Brown é favorável a uma investigação para que se aprenda "todas as lições possíveis", mas não acredita que este seja o momento de iniciá-la, já que a situação no país árabe ainda é "frágil", segundo uma carta que o diário inglês teve acesso.

"Chegará o momento em que será apropriado abrir uma investigação", afirma o chefe do Governo na carta citada, enviada à Sunder Katwala, secretário-geral do centro de estudos Fabian Society, filiado ao Partido Trabalhista.

"Apesar do avanço conseguido nas áreas de segurança, economia e política no Iraque, a situação continua sendo frágil e poderia retroceder", disse o líder trabalhista.

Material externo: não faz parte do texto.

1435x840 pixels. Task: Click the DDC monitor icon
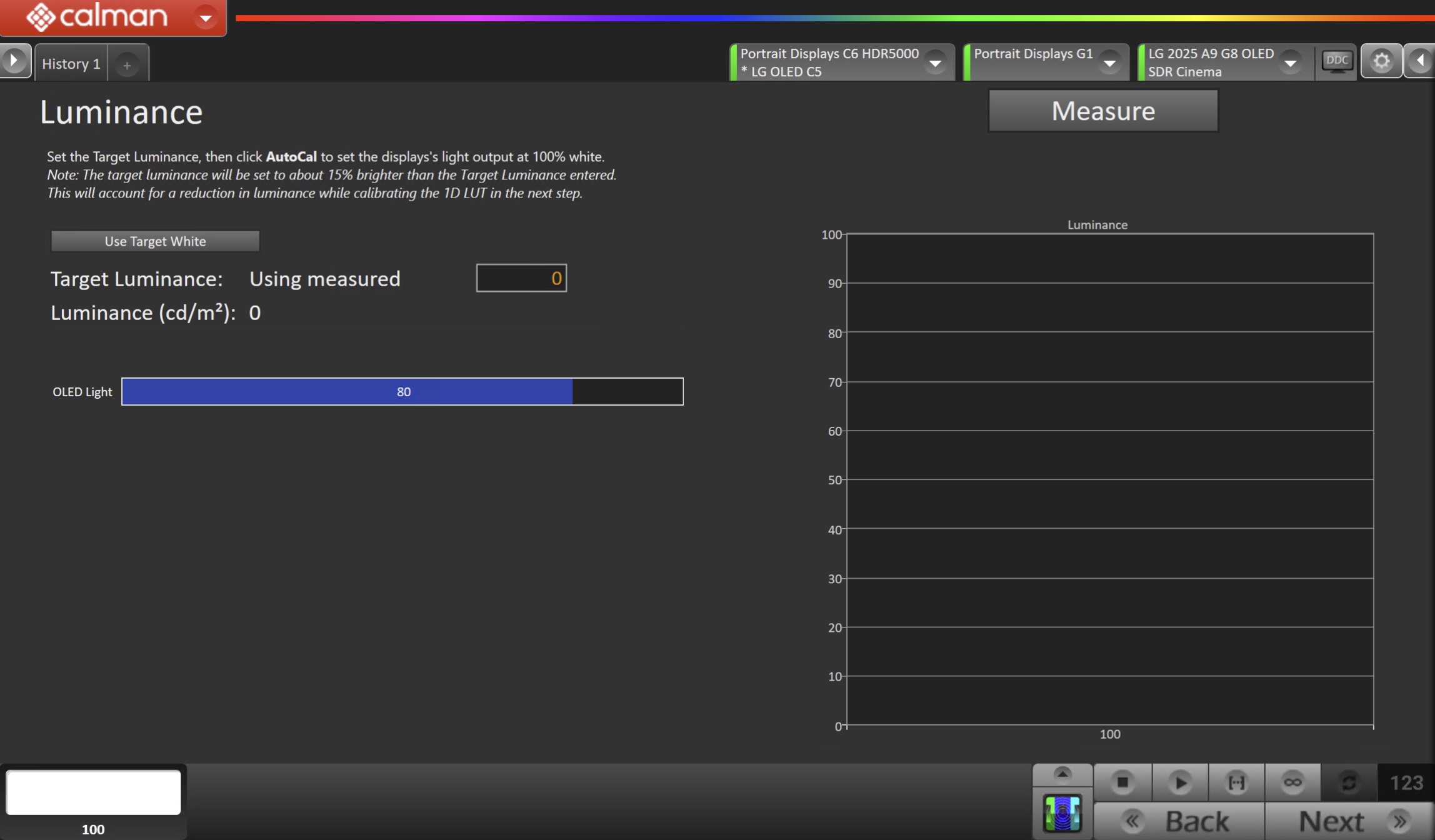(1336, 61)
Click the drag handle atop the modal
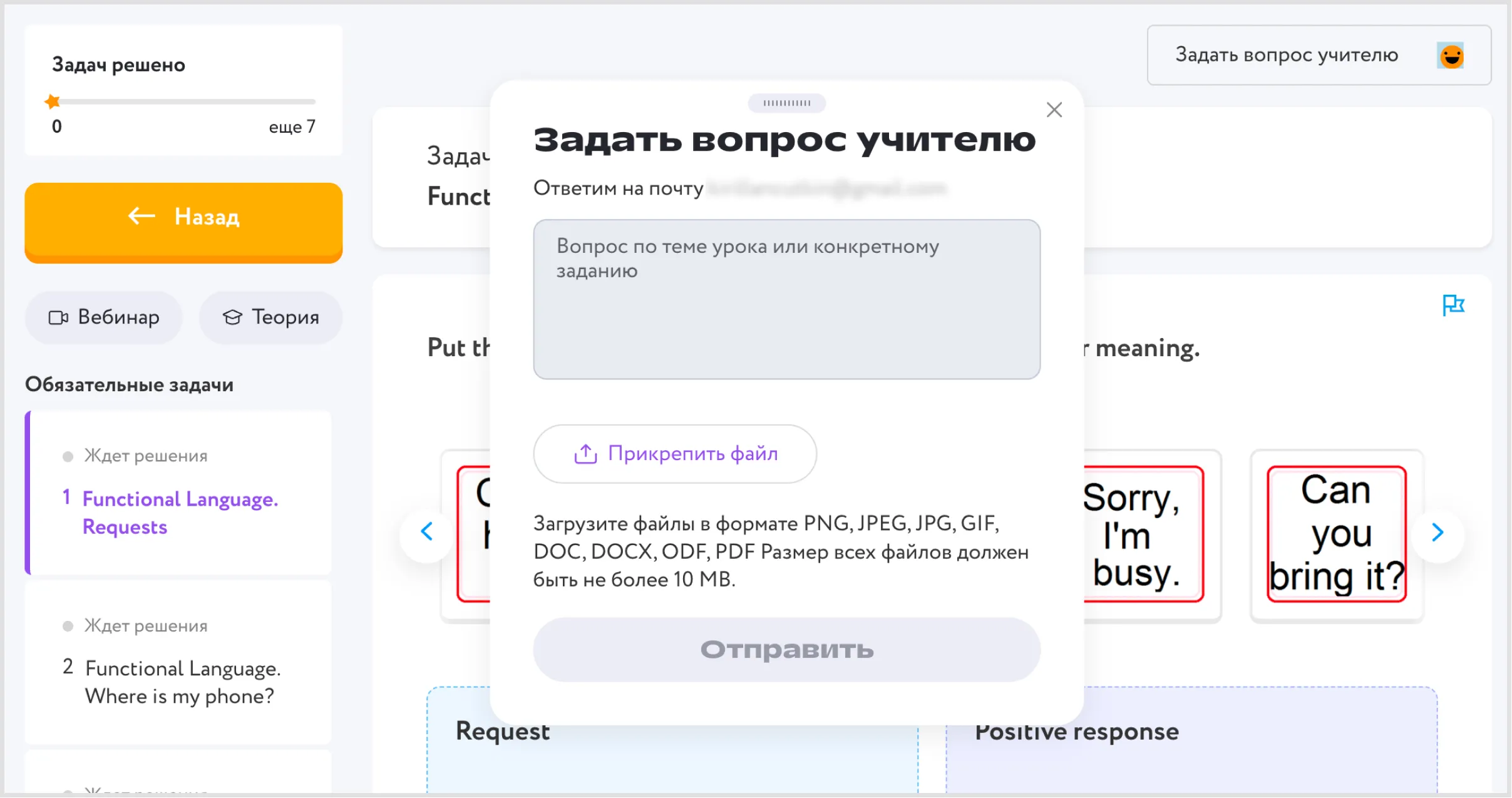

"Neste momento crítico é, portanto, vital que o governo não desvie sua atenção do apoio ao desenvolvimento do Iraque como país estável e seguro", diz Brown, ao justificar sua decisão de não abrir agora a investigação.

Ainda segundo o The Independent, a postura do primeiro-ministro constitui uma "significativa ruptura" com seu antecessor no cargo, Tony Blair, que se negou a apoiar uma nova investigação sobre os erros no Iraque.

Blair considerava que as quatro investigações que aconteceram sobre o conflito -cada uma centrada em diferentes aspectos- eram suficientes, apesar de seus críticos sustentarem que nenhuma delas estabeleceu uma conclusão geral sobre a preparação da invasão e o pós-guerra.

No fim de semana passado, milhares de pessoas protestaram em Londres e na cidade escocesa de Glasgow contra a ocupação do Iraque, que nesta quarta-feira vai completar cinco anos, e exigiram a retirada das tropas britânicas do Afeganistão.

O Reino Unido tem cerca de 4,1 mil soldados no Iraque, a maioria ao sul, na província de Basra, enquanto que no Afeganistão estão mais de 7 mil homens das tropas britânicas.